Florence Henri, “Composition” (1928), gelatin silver print, 27 x 37.1 cm (Museum Folkwang, Essen, Florence Henri © Galleria Martini & Ronchetti) (all images courtesy Jeu de Paume)

PARIS — In 1683, the chief architect to the King of France was Jules Hardouin Mansart, the architect who created the “Hall of Mirrors” in Versailles. It was in his studio that the Rococo style began to emerge, most keenly through specific mirroring motifs of his designers Pierre Lassurance I and Pierre Lepautre. Since then, the use of mirrors in art has been a rich one, used by Pop, Kinetic, Minimal, and Conceptual artists. In this long tradition, the Jeu de Paume currently offers an additional point of reference with Mirror of the Avant-Garde, 1927-1940, here curated by Cristina Zelich with the collaboration of the Florence Henri Archive in Genoa. It is a taut, careful, and competent retrospective of the work of American avant-garde photographer (and abstract painter) Florence Henri (1893–1982), for whom the mirror was fundamental to her artistic investigations.

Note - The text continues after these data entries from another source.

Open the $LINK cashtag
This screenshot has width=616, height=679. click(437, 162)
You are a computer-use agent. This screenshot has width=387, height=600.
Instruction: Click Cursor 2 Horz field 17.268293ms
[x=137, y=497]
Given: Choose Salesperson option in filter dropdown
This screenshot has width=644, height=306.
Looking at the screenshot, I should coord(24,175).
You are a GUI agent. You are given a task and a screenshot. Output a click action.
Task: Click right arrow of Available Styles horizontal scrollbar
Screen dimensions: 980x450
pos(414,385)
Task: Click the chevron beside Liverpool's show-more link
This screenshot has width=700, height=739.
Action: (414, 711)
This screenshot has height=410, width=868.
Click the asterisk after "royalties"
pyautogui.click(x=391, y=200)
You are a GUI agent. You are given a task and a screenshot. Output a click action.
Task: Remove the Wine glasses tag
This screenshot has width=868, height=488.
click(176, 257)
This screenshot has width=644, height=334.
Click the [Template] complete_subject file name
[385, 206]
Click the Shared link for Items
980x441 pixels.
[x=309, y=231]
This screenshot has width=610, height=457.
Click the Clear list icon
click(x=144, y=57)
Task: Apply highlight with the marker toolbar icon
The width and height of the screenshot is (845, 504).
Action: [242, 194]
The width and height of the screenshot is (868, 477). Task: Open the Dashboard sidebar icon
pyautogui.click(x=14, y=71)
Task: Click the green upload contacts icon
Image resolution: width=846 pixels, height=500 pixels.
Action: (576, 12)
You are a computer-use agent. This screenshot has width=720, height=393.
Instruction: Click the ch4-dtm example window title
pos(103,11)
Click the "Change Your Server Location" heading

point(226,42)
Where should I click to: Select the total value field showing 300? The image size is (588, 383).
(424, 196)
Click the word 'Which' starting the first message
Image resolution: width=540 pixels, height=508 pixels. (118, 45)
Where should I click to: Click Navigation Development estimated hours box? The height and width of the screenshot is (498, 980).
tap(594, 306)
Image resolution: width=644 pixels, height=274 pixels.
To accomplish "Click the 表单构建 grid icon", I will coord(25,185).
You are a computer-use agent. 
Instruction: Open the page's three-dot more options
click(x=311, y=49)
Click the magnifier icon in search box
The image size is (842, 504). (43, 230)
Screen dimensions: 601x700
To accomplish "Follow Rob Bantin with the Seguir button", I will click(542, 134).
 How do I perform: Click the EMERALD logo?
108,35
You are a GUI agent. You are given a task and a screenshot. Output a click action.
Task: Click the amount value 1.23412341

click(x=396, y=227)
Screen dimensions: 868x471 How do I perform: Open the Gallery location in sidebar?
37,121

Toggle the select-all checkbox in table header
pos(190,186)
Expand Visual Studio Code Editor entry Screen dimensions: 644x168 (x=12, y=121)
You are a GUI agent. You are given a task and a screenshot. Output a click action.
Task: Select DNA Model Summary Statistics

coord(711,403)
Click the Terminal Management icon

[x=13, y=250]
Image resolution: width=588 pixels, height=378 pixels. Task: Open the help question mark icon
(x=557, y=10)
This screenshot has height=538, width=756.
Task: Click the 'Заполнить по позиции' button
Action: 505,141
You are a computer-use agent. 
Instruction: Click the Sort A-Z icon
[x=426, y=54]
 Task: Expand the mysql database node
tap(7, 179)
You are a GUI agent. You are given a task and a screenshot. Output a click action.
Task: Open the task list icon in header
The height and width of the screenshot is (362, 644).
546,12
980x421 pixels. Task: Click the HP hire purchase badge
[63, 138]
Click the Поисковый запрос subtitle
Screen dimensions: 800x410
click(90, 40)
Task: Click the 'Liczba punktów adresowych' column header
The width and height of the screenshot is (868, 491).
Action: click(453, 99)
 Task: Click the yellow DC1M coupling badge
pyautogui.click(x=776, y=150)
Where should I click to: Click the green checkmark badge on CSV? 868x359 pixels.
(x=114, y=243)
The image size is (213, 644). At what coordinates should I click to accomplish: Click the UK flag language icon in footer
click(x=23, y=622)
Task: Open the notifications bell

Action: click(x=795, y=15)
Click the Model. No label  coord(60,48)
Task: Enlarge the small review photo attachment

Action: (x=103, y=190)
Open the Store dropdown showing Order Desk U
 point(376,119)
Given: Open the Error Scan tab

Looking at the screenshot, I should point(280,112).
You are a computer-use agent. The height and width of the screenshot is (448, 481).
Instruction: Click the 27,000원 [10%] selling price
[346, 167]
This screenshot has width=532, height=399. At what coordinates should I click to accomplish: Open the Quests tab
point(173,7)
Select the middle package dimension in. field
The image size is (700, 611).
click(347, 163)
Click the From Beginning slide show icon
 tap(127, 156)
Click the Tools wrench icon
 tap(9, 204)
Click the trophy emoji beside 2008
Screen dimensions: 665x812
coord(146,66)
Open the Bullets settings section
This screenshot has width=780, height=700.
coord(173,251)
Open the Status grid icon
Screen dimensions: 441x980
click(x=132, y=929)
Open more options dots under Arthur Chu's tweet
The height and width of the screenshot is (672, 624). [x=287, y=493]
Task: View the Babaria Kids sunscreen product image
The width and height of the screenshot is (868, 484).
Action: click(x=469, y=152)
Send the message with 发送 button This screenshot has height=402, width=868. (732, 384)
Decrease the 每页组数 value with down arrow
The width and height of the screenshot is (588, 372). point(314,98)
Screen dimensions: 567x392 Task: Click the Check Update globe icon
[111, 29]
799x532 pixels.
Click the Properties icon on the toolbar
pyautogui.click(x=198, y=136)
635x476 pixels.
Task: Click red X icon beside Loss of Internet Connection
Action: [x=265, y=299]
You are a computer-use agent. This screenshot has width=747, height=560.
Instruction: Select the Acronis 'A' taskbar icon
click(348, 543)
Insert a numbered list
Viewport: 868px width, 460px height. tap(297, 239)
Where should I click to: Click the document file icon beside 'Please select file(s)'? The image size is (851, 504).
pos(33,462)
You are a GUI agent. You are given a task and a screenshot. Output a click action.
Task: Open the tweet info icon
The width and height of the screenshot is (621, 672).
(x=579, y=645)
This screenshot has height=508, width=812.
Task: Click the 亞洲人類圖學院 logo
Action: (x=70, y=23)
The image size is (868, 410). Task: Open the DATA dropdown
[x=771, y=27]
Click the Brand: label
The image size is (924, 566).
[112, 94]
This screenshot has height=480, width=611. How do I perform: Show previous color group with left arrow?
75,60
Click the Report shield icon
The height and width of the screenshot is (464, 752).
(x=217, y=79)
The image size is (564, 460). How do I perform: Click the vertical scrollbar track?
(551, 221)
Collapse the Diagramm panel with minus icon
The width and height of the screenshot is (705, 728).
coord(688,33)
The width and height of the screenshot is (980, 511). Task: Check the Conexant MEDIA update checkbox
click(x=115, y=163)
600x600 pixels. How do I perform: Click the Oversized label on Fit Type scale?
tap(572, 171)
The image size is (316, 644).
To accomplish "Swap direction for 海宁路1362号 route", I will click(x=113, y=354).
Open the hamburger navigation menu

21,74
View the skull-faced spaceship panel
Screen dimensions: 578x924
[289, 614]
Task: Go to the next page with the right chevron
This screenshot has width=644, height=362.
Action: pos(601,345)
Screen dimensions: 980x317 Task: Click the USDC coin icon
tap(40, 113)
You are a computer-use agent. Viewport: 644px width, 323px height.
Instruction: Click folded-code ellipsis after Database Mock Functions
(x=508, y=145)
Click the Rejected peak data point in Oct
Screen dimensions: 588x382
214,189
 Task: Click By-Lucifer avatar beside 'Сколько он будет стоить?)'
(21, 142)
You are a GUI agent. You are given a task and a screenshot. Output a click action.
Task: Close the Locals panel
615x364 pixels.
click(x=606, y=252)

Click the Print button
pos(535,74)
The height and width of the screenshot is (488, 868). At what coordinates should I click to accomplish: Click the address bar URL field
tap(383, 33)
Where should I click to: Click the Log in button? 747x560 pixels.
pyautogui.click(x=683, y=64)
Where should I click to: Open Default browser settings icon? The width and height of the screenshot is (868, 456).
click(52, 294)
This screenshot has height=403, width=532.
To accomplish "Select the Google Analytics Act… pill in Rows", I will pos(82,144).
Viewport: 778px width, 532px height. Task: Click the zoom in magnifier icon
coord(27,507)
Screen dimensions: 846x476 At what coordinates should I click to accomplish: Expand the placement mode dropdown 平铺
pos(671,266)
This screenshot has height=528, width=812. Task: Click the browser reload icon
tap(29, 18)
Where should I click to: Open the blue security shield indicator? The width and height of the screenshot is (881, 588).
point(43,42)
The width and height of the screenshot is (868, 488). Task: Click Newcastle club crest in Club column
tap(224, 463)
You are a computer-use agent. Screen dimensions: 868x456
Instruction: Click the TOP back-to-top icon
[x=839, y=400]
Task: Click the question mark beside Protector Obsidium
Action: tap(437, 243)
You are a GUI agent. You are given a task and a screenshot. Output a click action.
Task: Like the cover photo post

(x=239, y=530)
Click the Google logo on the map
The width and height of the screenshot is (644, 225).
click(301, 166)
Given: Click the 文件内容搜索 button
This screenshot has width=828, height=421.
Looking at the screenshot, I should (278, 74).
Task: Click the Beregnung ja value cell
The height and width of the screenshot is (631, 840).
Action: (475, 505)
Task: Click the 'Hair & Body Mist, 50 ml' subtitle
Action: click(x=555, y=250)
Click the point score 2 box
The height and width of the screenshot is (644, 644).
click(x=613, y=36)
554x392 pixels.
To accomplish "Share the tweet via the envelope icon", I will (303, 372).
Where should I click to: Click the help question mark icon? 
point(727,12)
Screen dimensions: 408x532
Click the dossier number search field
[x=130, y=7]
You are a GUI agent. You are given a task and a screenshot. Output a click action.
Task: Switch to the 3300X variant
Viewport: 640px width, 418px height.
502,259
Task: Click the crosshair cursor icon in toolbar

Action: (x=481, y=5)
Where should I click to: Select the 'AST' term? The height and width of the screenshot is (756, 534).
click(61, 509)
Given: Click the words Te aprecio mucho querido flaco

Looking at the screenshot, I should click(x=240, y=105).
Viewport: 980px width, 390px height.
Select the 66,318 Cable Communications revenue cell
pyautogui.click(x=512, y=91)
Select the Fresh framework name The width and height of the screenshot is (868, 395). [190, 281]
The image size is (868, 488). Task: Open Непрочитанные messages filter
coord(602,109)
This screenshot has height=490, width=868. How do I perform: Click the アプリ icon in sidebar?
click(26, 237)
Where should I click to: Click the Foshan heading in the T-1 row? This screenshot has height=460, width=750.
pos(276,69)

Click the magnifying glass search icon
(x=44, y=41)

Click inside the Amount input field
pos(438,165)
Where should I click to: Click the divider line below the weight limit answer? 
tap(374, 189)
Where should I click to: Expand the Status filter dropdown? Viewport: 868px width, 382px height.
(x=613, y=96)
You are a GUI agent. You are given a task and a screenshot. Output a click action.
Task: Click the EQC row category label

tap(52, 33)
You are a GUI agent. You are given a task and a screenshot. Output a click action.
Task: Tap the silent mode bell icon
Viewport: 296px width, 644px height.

“Autoportrait” (1938) gelatin silver print, 25 x 23 cm. Private collection courtesy Archives Florence Henri, Gênes. Florence Henri © Galleria Martini & Ronchett (click to enlarge)

Florence Henri, “Autoportrait” (1938), gelatin silver print, 25 x 23 cm (private collection courtesy Archives Florence Henri, Gênes, Florence Henri © Galleria Martini & Ronchett) (click to enlarge)

The dominant feeling I had was one of formalized melancholy. Florence Henri’s photographs often use mirrored reflections to set up remote feelings for things in space in a conceptually operative manner. Using a very limited number of elements, she created extremely complex images in the 1930s that are characterized by the use of multiple viewpoints, using mirrors as a way to explore the shifting representation of objects. Her visual investigations are excellent expressions of post-Cubist and Constructivist ideas, as reflections and spatial relationships, superposition and intersections are explored formally in black and white.

“Fenêtre” (1929) gelatin silver print, 37 x 27 cm. Staatliche Museen zu Berlin, Kunstbibliothek. Florence Henri © Galleria Martini & Ronchetti (click to enlarge)

Florence Henri, “Fenêtre” (1929), gelatin silver print, 37 x 27 cm (Staatliche Museen zu Berlin, Kunstbibliothek, Florence Henri © Galleria Martini & Ronchetti) (click to enlarge)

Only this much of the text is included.